Gabe Newell gets Steamed up over piracy discussions
Subject: Editorial, General Tech | February 20, 2012 - 08:08 PM | Scott Michaud
Tagged: valve, piracy, Gabe Newell
Ben Kuchera of Penny Arcade caught an interview with Valve Software’s managing director and co-founder, Gabe Newell. The topics were quite typical for a Gabe Newell interview and involve working at Valve, the future of gaming, and DRM. Gabe also joined the beard club; welcome Gabe!
Photo Credit: Giant Bomb
A little over halfway through the interview, Penny Arcade asked Gabe whether they believe that they sidestepped the problems of used games and piracy with Steam. Gabe instead responded to the premise of the question, rather than the question itself:
You know, I get fairly frustrated when I hear how the issue is framed in a lot of cases. To us it seems pretty obvious that people always want to treat it as a pricing issue, that people are doing this because they can get it for free and so we just need to create these draconian DRM systems or ani-piracy(sic) systems, and that just really doesn’t match up with the data.
This quote echoes a problem I have had with the piracy discussion for quite some time. The main problem with the concept of piracy is that people wish to frame it in a context that seems intuitive to them rather than experiment to discover what actually occurs. Piracy is seen as a problem which must be controlled. This logic is fundamentally flawed because piracy is not itself a problem but rather a measurement of potential problems.
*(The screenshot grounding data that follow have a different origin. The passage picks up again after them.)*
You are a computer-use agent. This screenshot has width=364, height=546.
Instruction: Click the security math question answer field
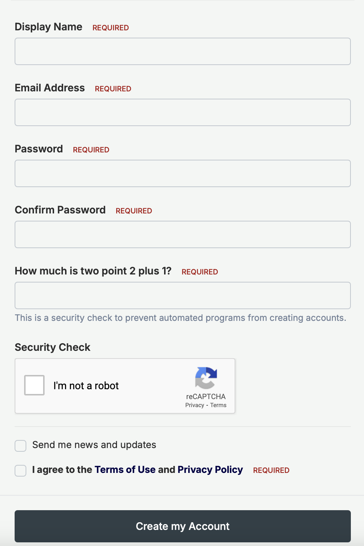[x=183, y=296]
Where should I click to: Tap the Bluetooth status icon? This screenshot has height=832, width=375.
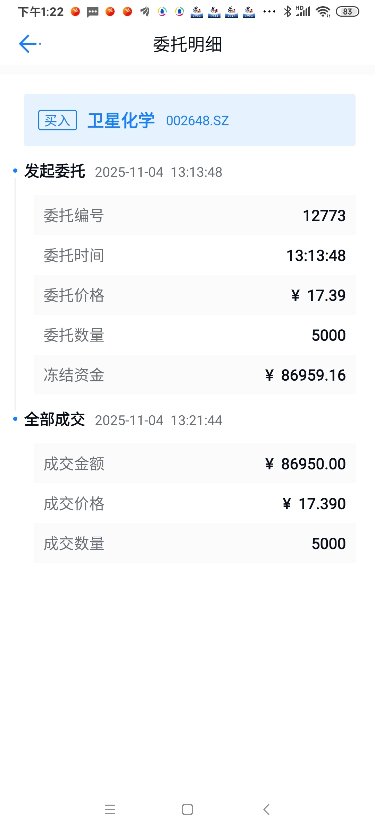click(288, 11)
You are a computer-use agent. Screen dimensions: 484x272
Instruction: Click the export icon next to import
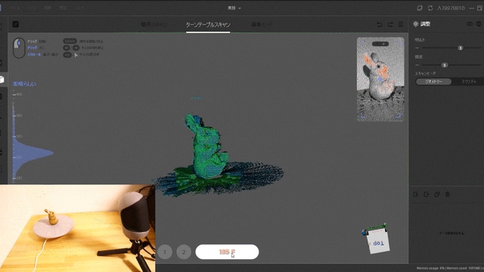point(427,194)
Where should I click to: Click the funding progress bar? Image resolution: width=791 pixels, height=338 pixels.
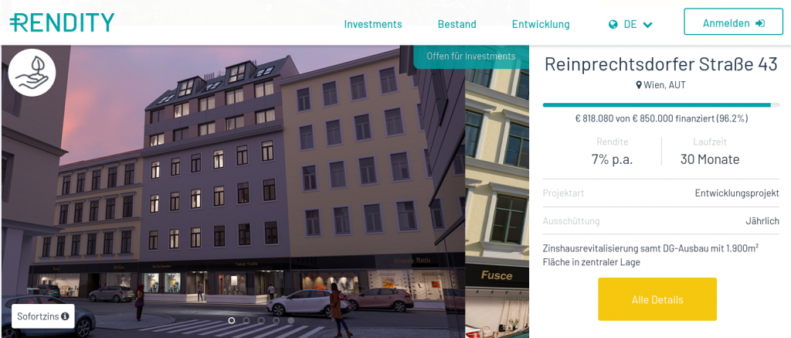(661, 105)
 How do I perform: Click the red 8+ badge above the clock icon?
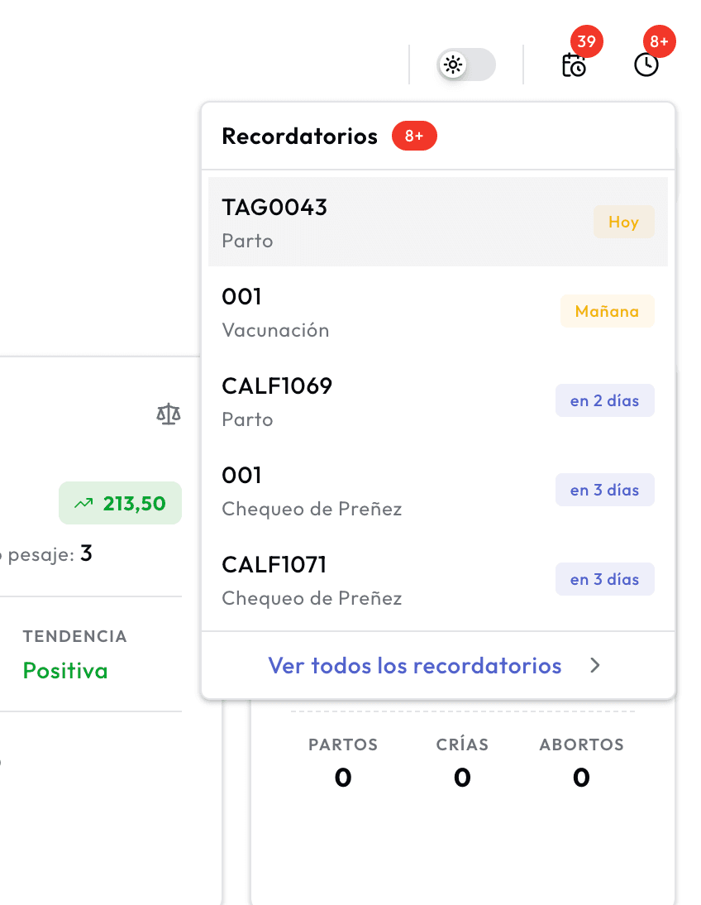click(659, 41)
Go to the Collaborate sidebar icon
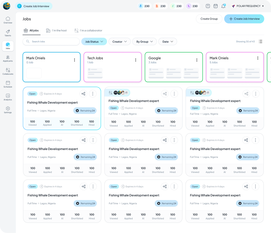The height and width of the screenshot is (233, 271). pyautogui.click(x=8, y=71)
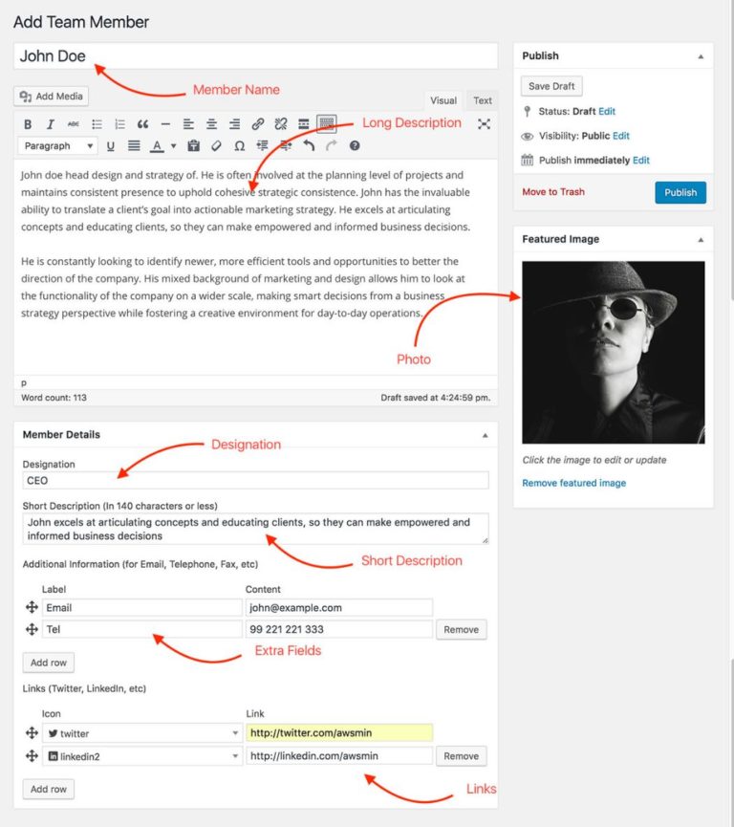Viewport: 734px width, 827px height.
Task: Open the text color picker
Action: click(173, 146)
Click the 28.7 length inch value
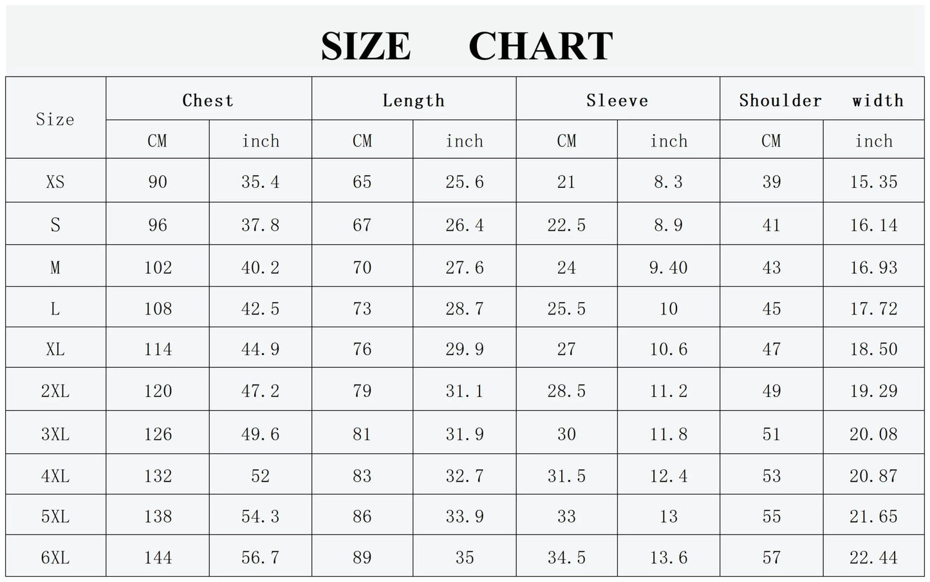Image resolution: width=930 pixels, height=582 pixels. [x=465, y=309]
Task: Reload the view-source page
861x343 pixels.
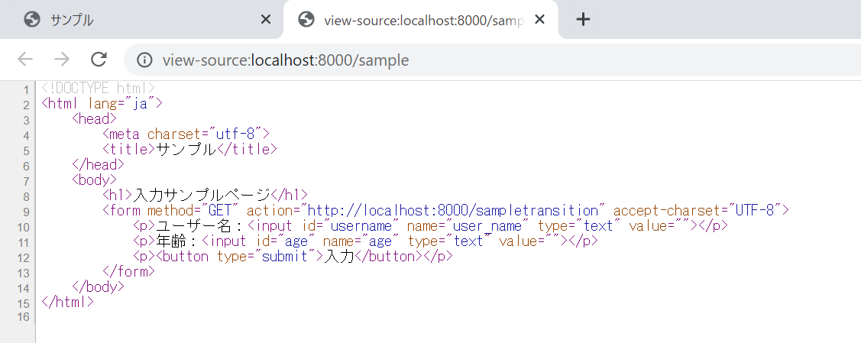Action: [99, 60]
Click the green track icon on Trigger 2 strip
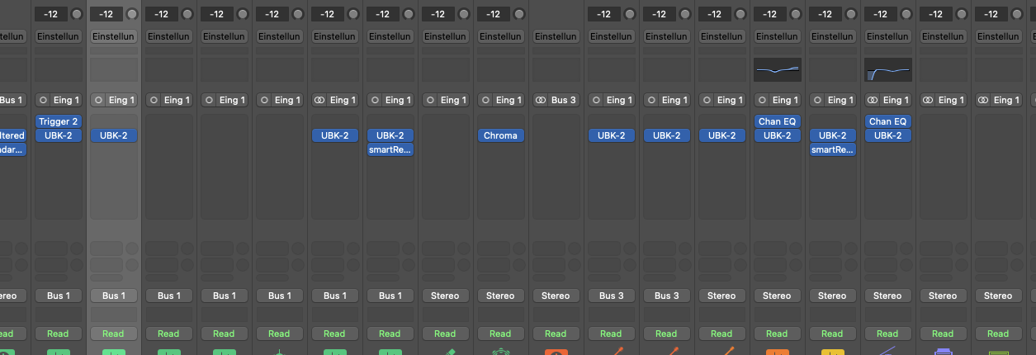The image size is (1036, 355). 58,353
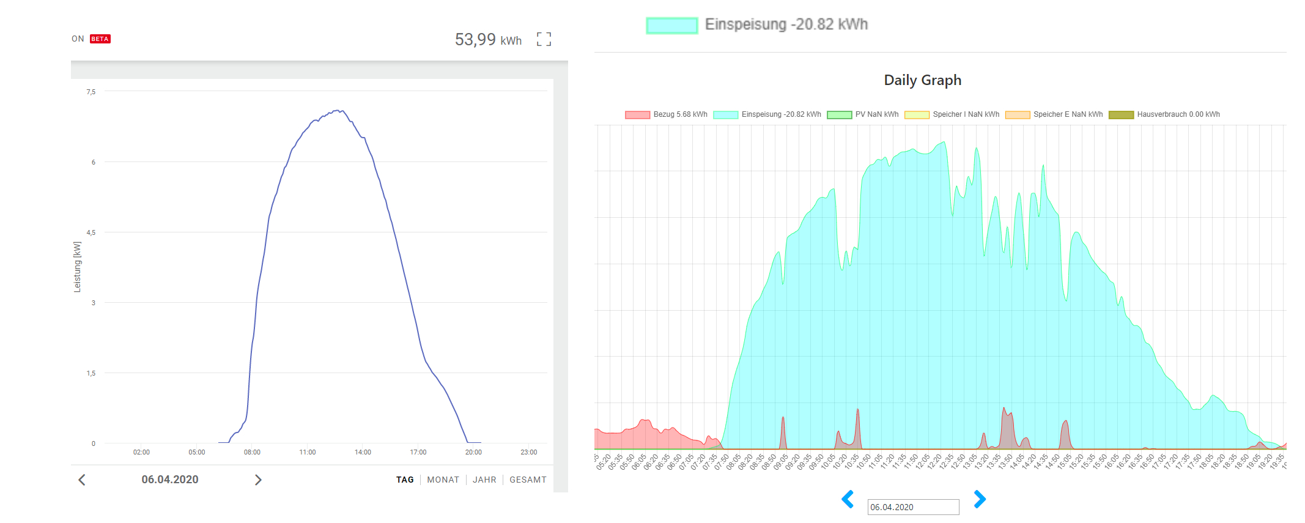Hide the Speicher E legend series
This screenshot has height=523, width=1305.
click(1054, 115)
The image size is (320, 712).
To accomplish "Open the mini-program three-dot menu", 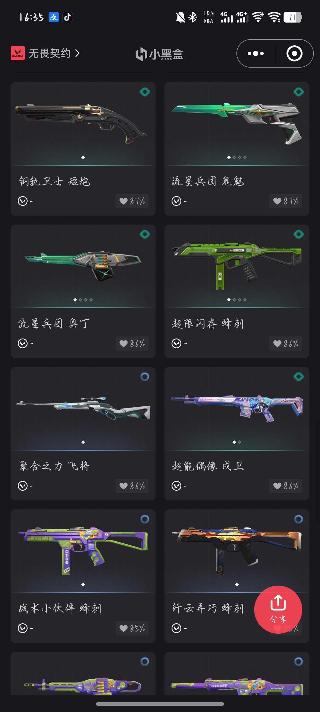I will 256,53.
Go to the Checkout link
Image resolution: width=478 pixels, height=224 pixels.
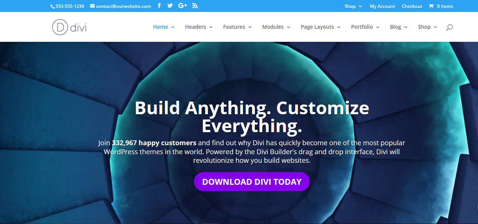412,6
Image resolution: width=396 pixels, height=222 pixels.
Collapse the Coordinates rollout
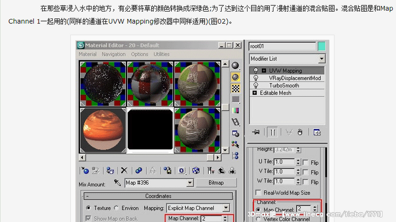(87, 196)
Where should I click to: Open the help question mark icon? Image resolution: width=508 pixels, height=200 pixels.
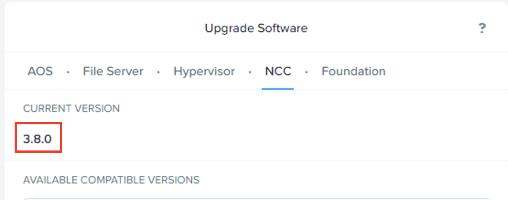[x=481, y=29]
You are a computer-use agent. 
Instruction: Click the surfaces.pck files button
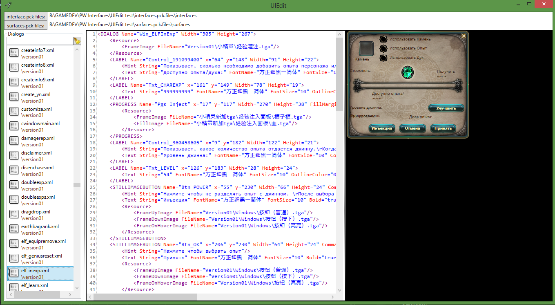(x=26, y=25)
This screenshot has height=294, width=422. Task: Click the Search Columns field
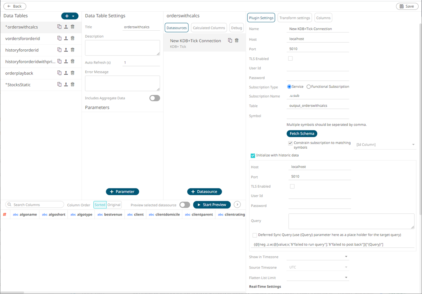pyautogui.click(x=35, y=205)
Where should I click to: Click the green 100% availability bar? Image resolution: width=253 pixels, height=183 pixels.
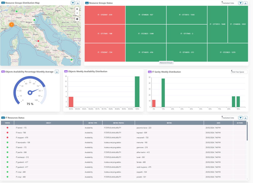pyautogui.click(x=137, y=92)
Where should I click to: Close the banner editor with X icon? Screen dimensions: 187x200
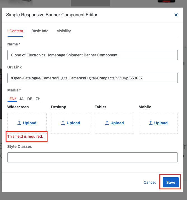[x=176, y=15]
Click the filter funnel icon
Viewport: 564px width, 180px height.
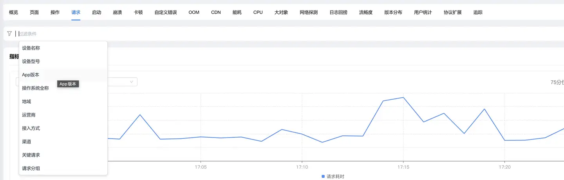point(9,34)
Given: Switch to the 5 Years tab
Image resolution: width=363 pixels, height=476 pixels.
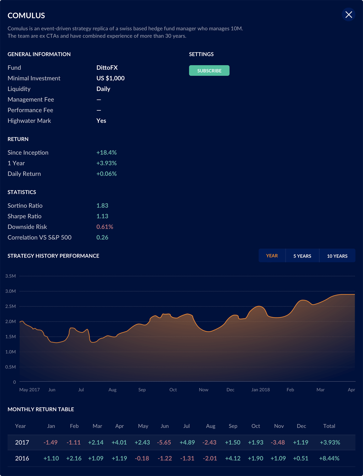Looking at the screenshot, I should (x=302, y=256).
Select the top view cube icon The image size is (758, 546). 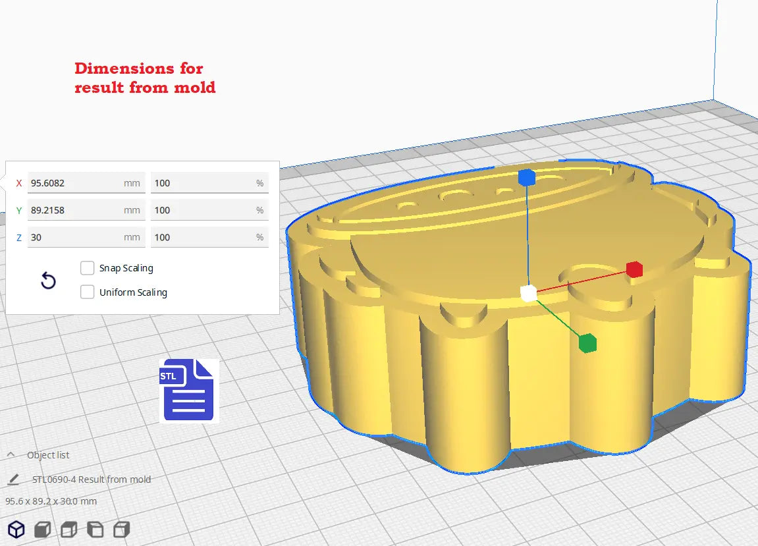[x=69, y=529]
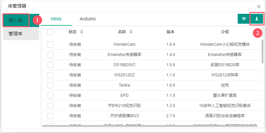Check the 齐护K210视觉识别 checkbox
This screenshot has width=266, height=133.
50,106
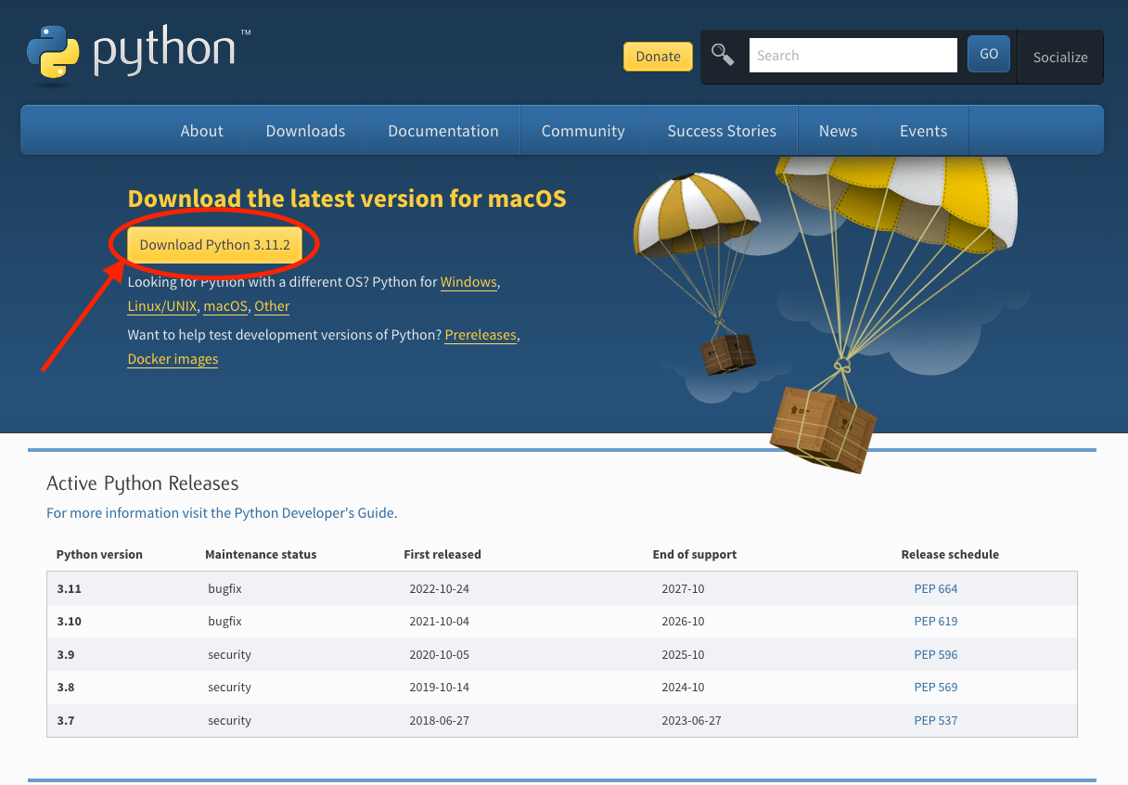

Gabe continues with an anecdote of a discussion between a company who used third-party DRM for their title and himself:
Recently I was in a meeting and there’s a company that had a third party DRM solution and we showed them look, this is what happens, at this point in your life cycle your DRM got hacked, right? Now let’s look at the data, did your sales change at all? No, your sales didn’t change one bit. Right? So here’s before and after, here’s where you have DRM that annoys your customers and causing huge numbers of support calls and in theory you would think that you would see a huge drop off in sales after that got hacked, and instead there was absolutely no difference in sales before or after. You know, and then we tell them you actually probably lost a whole bunch of sales as near as we can tell, here’s how much money you lost by bundling that with your product.
Gabe highlights what a business should actually be concerned with: increasing your measurement of revenue and profits, rather than decreasing your measurement of piracy. You as a company could simply not develop products and completely kill piracy, but that would also entirely kill your revenue as you would have nothing to gain revenue from.
Before we begin to discuss piracy, the very first step is that we need to frame it as what it really is: a measurement. While violating terms of a license agreement is in fact wrong, if you focus your business on what is right or wrong you will go broke.
If you believe that there is value in preventing non-paying users from using your product then you will only hurt yourself (and if SOPA/PIPA taught us anything, innocent adjacent companies). It is possible that the factors which contribute to piracy also contribute to your revenue positively as well as potentially negatively. It is also entirely possible that increased piracy could be a measurement of a much bigger problem: your business practices.
You know, it’s a really bad idea to start off on the assumption that your customers are on the other side of some sort of battle with you. I really don’t think that is either accurate or a really good business strategy ((…)) we’ve run all of these experiments, you know, this has been going on for many years now and we all can look at what the outcomes are and there really isn’t – there are lots of compelling instances where making customers – you know, giving customers a great experience and thinking of ways to create value for them is way more important than making it incredibly hard for the customers to move their products from one machine to another.